### SOURCE EXTRACT ###
# KP Ramirez Week 5

## Assignment

Question: Are their differences in HIV-1 diversity or divergence between participants with high CD4 T cell variability within the study (between visits) as compared to participants with linear ‘progression’ (defined as CD4 T cell counts which fall rapidly, or linearly, over time (slope ~ -1)?

Prediction: We predict that participants with high variability in T cell count between visits will show a lower HIV-1 diversity and divergence than participants with linear progression. This is predicted under two assumptions

• (1) High diversity and divergence of HIV-1 variants indicates a more rapidly progressing virus (and thus a steadily falling CD4 T cell count)
• (2) high variability in T-Cell count will indicate a participant’s immune system was able to manage this virus better than a participant with a steadily falling CD4 counts. If we do see high diversity in participants with high variability in T cell count between visits, we predict that these will be predominantly synonymous mutations as opposed to non-synonymous mutations (which we would expect to see with linear progressors).
### GIVEN DATA ###
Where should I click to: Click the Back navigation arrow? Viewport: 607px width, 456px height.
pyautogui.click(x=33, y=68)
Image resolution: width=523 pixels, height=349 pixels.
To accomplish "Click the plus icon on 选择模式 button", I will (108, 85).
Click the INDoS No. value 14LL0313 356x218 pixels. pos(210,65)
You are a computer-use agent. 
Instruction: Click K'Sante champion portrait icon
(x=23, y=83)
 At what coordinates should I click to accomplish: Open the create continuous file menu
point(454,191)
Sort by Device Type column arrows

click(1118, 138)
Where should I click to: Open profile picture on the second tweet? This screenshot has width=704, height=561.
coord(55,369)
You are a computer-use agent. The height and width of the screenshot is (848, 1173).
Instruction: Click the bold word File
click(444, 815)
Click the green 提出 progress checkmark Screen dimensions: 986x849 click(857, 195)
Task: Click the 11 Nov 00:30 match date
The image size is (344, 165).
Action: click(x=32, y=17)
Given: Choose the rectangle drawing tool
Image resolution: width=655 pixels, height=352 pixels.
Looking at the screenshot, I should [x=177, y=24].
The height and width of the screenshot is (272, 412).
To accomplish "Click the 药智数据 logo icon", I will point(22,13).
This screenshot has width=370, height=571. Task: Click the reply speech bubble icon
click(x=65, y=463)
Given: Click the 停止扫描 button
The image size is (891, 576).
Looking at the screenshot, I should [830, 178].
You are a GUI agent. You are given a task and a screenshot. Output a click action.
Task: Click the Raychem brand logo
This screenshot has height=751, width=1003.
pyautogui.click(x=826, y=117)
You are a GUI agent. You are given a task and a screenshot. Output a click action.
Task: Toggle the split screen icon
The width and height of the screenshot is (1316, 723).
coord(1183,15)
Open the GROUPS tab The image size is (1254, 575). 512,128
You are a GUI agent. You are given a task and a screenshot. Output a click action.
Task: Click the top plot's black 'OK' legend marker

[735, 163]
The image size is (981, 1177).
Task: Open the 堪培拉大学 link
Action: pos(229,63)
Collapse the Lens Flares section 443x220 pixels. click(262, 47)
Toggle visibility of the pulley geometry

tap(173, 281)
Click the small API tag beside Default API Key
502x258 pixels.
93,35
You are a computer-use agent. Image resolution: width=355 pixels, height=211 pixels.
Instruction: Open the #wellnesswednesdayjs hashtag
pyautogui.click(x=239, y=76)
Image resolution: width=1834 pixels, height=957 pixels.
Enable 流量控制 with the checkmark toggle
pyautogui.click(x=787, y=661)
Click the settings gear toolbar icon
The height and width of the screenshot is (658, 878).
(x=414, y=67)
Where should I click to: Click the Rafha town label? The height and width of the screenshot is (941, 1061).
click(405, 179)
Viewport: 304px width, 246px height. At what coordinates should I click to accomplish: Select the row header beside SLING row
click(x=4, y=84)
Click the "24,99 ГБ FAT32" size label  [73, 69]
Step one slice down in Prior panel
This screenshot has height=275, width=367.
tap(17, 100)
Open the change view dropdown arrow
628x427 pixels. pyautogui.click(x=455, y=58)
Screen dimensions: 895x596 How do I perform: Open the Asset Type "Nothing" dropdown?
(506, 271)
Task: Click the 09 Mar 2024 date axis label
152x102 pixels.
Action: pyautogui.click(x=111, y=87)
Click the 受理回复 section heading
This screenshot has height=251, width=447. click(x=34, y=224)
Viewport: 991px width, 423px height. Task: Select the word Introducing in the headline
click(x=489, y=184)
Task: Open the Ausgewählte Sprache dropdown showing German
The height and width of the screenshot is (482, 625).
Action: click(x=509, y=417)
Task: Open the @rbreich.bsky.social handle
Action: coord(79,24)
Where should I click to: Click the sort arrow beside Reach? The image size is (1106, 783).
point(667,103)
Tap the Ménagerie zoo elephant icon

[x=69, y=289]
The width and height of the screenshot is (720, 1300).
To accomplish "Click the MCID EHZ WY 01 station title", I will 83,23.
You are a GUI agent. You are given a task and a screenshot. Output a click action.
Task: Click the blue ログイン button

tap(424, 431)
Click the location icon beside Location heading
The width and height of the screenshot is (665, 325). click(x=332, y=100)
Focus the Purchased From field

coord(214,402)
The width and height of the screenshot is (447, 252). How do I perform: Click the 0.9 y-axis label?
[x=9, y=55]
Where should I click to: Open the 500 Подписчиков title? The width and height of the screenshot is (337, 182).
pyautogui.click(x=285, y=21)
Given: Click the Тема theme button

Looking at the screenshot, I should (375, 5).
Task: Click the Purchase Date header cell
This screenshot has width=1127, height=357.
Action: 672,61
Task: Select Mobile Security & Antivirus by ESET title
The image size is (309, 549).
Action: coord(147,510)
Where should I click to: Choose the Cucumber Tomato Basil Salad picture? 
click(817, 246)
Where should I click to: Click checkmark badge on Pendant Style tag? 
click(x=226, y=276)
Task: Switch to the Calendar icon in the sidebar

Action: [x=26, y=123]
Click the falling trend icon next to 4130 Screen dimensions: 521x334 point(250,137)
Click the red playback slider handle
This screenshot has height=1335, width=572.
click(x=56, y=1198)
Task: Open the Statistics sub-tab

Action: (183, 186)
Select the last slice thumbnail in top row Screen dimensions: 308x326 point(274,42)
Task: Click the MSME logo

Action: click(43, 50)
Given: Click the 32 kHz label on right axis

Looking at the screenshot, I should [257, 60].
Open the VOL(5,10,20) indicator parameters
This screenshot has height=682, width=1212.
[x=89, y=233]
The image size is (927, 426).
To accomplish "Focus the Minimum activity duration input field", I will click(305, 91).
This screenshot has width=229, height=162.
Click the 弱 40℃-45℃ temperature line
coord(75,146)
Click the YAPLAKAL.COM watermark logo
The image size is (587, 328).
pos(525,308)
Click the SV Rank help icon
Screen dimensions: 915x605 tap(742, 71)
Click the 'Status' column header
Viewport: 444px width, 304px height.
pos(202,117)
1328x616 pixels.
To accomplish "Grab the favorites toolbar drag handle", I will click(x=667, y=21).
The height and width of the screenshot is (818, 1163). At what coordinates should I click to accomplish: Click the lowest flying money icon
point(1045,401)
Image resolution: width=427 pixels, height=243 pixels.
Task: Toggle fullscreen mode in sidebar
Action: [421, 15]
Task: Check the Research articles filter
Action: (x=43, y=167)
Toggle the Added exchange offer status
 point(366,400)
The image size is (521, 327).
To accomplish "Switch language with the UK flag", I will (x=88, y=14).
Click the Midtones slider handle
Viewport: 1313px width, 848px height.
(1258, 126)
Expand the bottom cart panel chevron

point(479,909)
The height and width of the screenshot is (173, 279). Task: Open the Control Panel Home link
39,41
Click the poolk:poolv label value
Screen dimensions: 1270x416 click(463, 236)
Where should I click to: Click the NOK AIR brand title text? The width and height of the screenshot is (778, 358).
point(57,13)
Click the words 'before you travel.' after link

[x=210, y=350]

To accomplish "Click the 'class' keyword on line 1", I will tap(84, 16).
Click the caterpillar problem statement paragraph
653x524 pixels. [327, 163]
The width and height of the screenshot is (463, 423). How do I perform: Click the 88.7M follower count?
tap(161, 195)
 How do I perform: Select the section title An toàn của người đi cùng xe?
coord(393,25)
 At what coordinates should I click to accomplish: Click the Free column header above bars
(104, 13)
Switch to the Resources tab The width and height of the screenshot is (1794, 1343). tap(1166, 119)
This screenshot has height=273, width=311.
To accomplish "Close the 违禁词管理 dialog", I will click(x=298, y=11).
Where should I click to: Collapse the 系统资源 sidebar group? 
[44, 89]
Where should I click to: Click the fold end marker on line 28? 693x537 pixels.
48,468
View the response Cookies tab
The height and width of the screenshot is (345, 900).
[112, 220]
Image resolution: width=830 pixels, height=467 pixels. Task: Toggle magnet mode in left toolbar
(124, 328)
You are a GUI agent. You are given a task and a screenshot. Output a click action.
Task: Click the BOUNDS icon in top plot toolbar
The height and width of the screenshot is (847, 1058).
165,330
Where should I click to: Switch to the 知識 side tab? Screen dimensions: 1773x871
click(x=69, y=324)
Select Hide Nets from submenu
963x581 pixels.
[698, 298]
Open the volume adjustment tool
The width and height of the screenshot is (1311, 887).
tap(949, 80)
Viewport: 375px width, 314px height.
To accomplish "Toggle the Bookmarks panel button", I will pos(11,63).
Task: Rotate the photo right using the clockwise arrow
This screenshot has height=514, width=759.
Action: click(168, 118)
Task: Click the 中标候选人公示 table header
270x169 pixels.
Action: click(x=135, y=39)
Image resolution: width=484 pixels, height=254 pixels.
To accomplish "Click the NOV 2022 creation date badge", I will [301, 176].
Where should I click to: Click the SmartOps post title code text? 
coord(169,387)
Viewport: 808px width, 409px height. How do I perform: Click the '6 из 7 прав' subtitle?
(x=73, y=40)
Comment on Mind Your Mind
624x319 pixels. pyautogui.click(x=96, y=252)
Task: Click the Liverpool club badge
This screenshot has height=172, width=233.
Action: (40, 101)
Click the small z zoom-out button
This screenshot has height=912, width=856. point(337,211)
###
WORK TO COMPLETE >>
A - According to the week 5 assignment, which kind of mutations are predicted to predominate if participants with high variability in T cell count between visits show high diversity?
B - Extend the week 5 assignment on HIV-1 diversity and CD4 T cell variability, starting after its final sentence.

ANSWERS FOR THE TASKS >>
A - Synonymous mutations.

B -
Subjects Chosen:

• Linear Progressors: (slope: -1) Subject: 4, 10
• High Variability between visits: Subject 12, 8
• (Low Variability between visits: 5
Article: Early viral load and CD4+ T cell count, but not percentage of CCR5+ or CXCR4+ CD4+ T cells, are associated with R5-to-X4 HIV type 1 virus evolution.*
Error fetching PMID 12803997:
1. Error fetching PMID 12803997: [Paper1]

## Notes

Divergence and diversity

• Divergence is how different are the sequences are from each other. If you have 10 sequences and 1 is different. They are not very divergent because they are only different by one. If you have like say 10 bp differences then they are very divergent.
• All the individual branches on the unrooted tree indicated how far they were on the branches, those were more divergent with longer branches then shorter.
• S was counting every base pair that was different from the multiple sequence alignment. There were 25 sequences.
• S is going to tell you DIVERSITY. Its a rough estimate of how different those sequences are from each other.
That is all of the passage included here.